Each team gets the same number of outs. If you’re behind when you are out of outs, the game is over. So in MLB games, each team is guaranteed 27 outs during nine innings, unless the home team is ahead after the visiting team has batted in the top of the ninth.
If you are a TV or radio announcer in baseball, you better have plenty of statistics and stories to tell, because there’s ample time to use both.
Sometime in the future there likely will be a pitch clock, 20 seconds between pitches. If a pitcher goes past that, a ball will be assessed.
One of the funnier stories is when first baseman Mark Grace screamed at pitcher Steve Trachsel to throw the ball: “It’s hot out here!” And they were teammates.
Replay reviews might be an easy target, but that argument is misguided. On a full night of 15 MLB games, just 10 plays get reviewed on average. Not that lengthy reviews are appreciated. “The 4-minute-and-50-second reviews don’t make me that happy,” Manfred said.
A pitch clock has been used at various levels, and it might help, but that’s not the only issue.

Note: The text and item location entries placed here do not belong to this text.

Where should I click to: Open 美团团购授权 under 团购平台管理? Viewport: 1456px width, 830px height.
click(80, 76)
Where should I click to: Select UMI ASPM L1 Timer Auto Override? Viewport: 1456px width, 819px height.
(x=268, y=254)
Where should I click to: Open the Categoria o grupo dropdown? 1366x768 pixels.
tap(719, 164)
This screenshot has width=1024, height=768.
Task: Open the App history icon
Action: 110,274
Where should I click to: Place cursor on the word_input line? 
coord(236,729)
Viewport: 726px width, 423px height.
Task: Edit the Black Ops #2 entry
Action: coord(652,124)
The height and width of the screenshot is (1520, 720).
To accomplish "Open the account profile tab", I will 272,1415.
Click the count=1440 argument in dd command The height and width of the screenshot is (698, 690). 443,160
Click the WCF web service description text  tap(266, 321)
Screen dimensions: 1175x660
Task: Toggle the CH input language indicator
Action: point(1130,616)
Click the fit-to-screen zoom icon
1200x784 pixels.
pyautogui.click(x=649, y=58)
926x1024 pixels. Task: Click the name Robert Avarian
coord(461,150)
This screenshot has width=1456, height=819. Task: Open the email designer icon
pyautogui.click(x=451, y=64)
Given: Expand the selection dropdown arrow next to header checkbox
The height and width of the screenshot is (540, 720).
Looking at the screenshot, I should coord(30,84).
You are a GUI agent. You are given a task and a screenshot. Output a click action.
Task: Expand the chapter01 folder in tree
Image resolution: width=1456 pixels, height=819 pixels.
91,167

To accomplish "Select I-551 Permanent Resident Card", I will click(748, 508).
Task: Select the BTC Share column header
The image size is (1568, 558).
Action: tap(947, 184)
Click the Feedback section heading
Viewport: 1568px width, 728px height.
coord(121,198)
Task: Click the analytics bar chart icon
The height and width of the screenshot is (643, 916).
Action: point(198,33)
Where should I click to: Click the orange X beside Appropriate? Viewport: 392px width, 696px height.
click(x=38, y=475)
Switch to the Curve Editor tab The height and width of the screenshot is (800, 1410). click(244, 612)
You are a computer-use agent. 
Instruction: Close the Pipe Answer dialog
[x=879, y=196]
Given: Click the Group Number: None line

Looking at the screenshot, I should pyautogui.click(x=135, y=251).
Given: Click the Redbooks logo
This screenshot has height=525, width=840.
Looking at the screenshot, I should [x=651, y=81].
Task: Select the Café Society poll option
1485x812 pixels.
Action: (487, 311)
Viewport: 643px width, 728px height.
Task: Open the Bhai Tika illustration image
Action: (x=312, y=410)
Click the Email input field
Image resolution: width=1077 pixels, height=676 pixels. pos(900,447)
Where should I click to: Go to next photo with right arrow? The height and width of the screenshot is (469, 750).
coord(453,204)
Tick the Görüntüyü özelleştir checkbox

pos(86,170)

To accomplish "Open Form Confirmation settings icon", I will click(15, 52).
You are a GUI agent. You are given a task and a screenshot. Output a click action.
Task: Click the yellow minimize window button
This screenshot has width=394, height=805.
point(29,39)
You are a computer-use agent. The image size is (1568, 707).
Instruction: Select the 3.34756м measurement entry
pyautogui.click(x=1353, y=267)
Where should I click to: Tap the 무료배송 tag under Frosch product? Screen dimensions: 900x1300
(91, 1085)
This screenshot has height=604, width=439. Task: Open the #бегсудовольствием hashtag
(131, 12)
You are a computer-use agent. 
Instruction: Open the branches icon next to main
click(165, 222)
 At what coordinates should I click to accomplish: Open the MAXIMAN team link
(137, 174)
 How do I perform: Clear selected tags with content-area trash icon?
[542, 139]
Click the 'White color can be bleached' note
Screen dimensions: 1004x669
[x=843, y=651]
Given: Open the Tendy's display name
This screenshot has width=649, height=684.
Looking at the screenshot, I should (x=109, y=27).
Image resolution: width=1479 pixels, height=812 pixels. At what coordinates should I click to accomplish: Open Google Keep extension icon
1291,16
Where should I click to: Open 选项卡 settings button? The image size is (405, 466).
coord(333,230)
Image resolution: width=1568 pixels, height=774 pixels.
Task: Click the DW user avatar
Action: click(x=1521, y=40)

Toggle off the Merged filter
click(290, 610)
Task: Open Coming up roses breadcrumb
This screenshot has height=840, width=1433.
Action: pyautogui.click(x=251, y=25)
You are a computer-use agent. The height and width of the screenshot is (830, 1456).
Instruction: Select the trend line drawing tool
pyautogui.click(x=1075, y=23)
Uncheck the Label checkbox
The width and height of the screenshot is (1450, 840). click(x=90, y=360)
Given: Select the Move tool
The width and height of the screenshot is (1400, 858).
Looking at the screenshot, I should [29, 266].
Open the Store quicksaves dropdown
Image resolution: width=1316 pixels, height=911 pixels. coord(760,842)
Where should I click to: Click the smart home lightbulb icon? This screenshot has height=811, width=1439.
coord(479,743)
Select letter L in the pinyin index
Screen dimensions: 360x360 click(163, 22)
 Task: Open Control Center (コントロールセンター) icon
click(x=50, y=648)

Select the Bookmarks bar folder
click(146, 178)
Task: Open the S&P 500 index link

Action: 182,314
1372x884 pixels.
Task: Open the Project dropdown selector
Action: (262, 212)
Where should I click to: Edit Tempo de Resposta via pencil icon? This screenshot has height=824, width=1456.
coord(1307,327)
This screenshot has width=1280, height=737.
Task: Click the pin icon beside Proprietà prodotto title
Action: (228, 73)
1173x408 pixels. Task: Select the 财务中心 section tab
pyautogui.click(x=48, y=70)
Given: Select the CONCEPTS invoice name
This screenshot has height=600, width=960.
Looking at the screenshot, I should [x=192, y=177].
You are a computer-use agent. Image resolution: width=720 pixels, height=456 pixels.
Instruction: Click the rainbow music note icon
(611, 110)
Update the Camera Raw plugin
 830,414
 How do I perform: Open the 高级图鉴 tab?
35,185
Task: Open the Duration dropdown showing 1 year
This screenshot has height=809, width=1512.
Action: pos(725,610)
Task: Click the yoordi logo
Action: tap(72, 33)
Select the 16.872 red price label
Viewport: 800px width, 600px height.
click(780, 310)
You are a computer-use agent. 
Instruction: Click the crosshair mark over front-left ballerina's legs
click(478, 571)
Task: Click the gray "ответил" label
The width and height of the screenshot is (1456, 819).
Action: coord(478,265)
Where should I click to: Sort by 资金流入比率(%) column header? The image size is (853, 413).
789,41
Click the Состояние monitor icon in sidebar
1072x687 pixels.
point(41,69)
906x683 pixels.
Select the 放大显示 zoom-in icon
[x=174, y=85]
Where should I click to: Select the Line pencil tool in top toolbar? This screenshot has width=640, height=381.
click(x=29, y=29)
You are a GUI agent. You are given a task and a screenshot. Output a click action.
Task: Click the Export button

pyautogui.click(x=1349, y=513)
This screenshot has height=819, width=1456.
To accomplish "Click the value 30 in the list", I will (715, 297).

Other concerns include how many trips a pitching coach, the catcher or manager make to the mound. Hitters stepping out of the box to readjust their batting gloves after every pitch adds time to the game.
Is it necessary to throw the ball around the horn after every out? If there’s a strikeout, why not have the catcher simply throw the ball back to the pitcher?
Pitching changes also adds to the length of a game, especially when they’re not between innings.
The four-pitch intentional walk, terminated for the start of the 2017 season, was the scapegoat in the pace-of-game discussion.
In the first couple of weeks of the baseball season, there were 55 of the new abridged freebies, saving 220 pitches and roughly 36 minutes over two weeks. After the first 119 games, the length of a nine-inning game actually jumped to 3 hours, 5 minutes, 45 seconds, according to early data. That’s more than a five-minute increase from last season and almost 10 minutes from 2015.
“Pace of game almost has to be a continually evolving concept in a sport that doesn’t have a clock,” said Chris Marinak, MLB senior vice president, who is overseeing the pace-of-game initiatives. “So we’ll continue to make tweaks to the rules as we think that’s appropriate. But at the same time, we have to be cognizant of not changing those core elements that make baseball special.
“We’d like to minimize dead time by taking elements out of the game that are not essential to that core. But we’re not going to do things that change the nature of this sport.”
Are baseball games too long? It depends on who you ask. This much I know: there’s plenty of time to talk about it during the game.